Monday Nov. 9, 2009
click here to download today's notes in a more printer friendly format

Well it's Friday and I am finally able to work on Monday's online notes.

Music (if I remember correctly) was from Gaelic Storm

We first looked at a short explanation of the cause of the Coriolis force.  This material can be found in the Friday Nov. 6 online notes.

It seemed appropriate at this point to look at a common misconception involving the Coriolis force. 
You might already have heard that water spins in a different direction when it drains from a sink or a toilet bowl in the southern hemisphere than it does in the northern hemisphere.  You might also have heard that this is due to the Coriolis force or the Coriolis effect. 

The Coriolis force does cause winds to spin in opposite directions around high and low pressure centers in the northern and southern hemisphere. 
The PGF starts the air moving (in toward low, out and away from high pressure) then the Coriolis force bends the wind to the right (N. hemisphere) or to the left (S. hemisphere).
Here's what you end up with in the case of low pressure:



Wind motions around an upper level low.  The example at left would be found in the northern (the CF is pointing to the right of the wind)?  The PGF is stronger than the CF. This results in a new inward force, something that is needed for wind to blow in a circular path.


Winds also spin around high pressure.  The CF is absolutely essential in this case.  The CF is stronger than the PGF and the CF points inward.  The CF is what provides the needed inward force needed to keep the winds blowing in a circular path.

There are situations where the PGF is much stronger than the CF; the CF can be ignored.
+ + + + +
_TASK INSTRUCTIONS_.
(a) Transcribe the passage from the Coriolis force notes that begins with the words "Winds also spin" and ends after the words "can be ignored.".
(b) According to the Coriolis force notes, which force is stronger when winds spin around high pressure?

_GIVEN INFORMATION_.
+ + + + +
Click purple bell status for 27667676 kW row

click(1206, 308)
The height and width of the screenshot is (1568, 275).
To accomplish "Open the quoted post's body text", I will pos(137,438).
+ + + + +
_ANSWERS FOR THE EXERCISE_.
(a)
Winds also spin around high pressure.  The CF is absolutely essential in this case.  The CF is stronger than the PGF and the CF points inward.  The CF is what provides the needed inward force needed to keep the winds blowing in a circular path.

There are situations where the PGF is much stronger than the CF; the CF can be ignored.

(b) The Coriolis force is stronger than the pressure gradient force.